Here are some of our favorite past stories with the actor’s names omitted.  We’ll be posting who told which story on our SAG Awards Blog (http://blog.sagawards.org) all this week.

 “When I was in the 6th grade I told my mother that I wanted to be an actress and she said that I would grow out of it. Mom, it hasn’t happened yet. I’m _______ and I’m an actor.”
 
 “In 1978 I got my SAG card and since then I’ve been asked to give it back on six separate occasions. I’m ______ and I don’t belong here.”

 “I grew up in Hawaii in a single parent household. I struggled to succeed in a society that didn’t know what to make of me. And now I’m the leader of the free world. Oh my God, that’s not me! Sorry. I’m ________ and I’m an actor.”

 “I was once a singing waitress at the Catskills and now look at me. I’m _______. I’m an actor.”

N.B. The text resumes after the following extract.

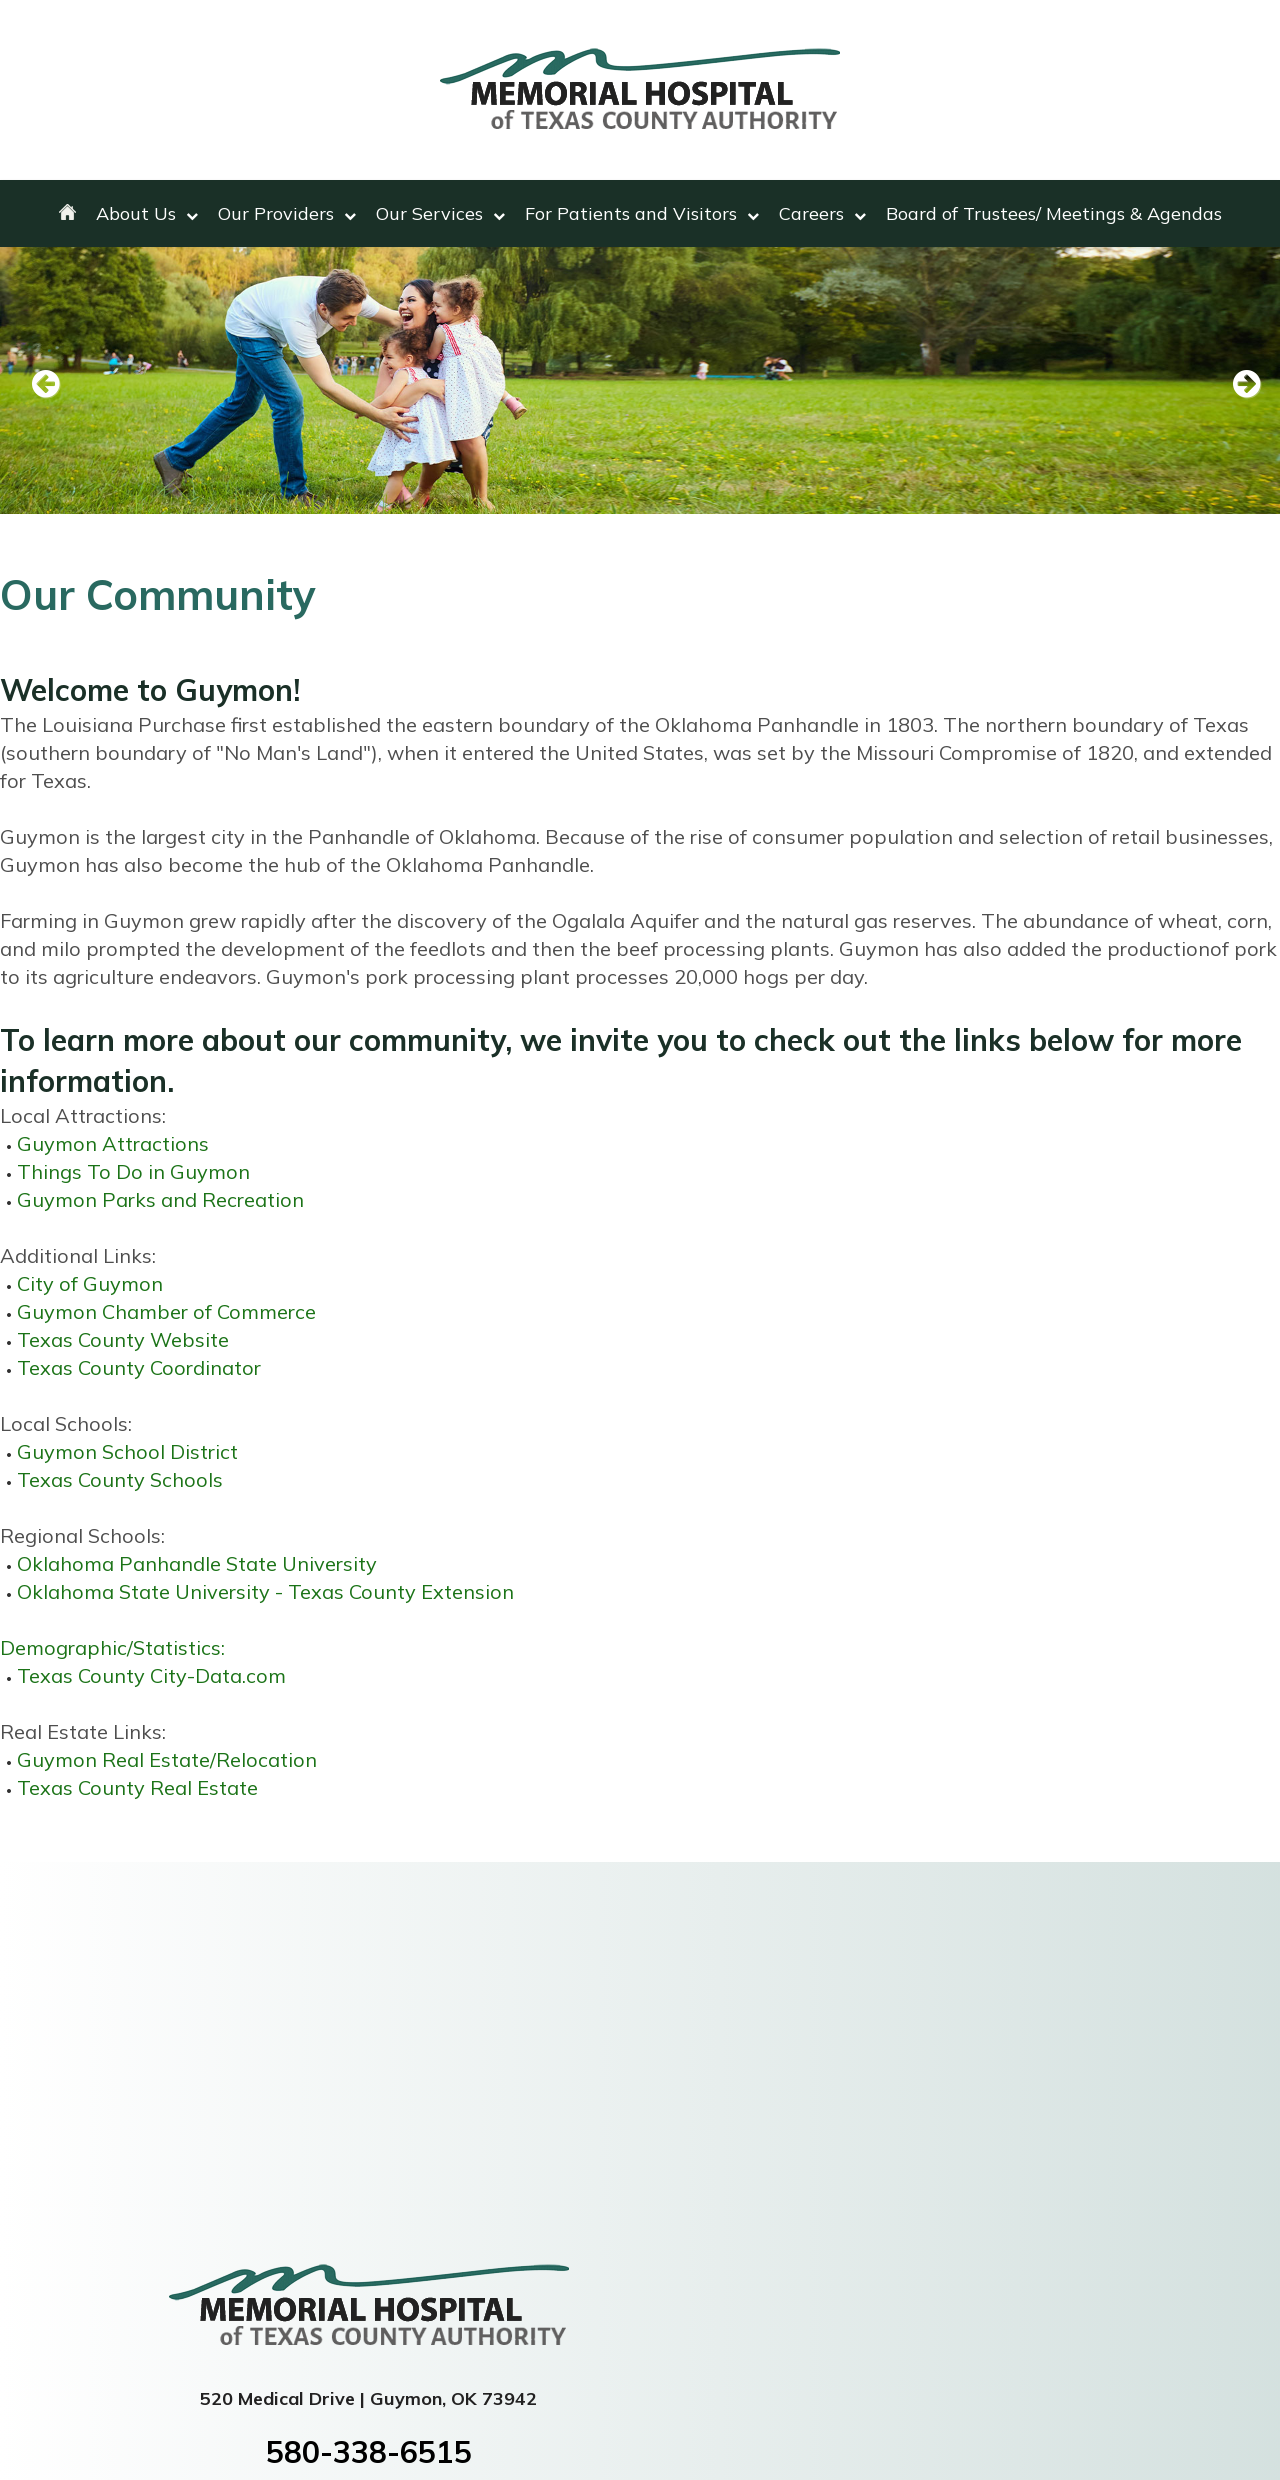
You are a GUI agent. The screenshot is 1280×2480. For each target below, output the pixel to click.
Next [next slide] (1235, 385)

“On January 15th, 2009 a US Airways pilot named Chesley Sullenberger, performed an exacting perfect emergency landing into the icy cold waters of Hudson River. It’s a good thing I was not behind the controls of that plane, because I’m __________ and I’m an actor.”

“My profession has allowed me to have, for me and my family, a beautiful life in this great country. I am living proof that even someone with a crazy accent can have their dreams come true here. I am Columbian, I love America. I’m __________ and I am an actor.”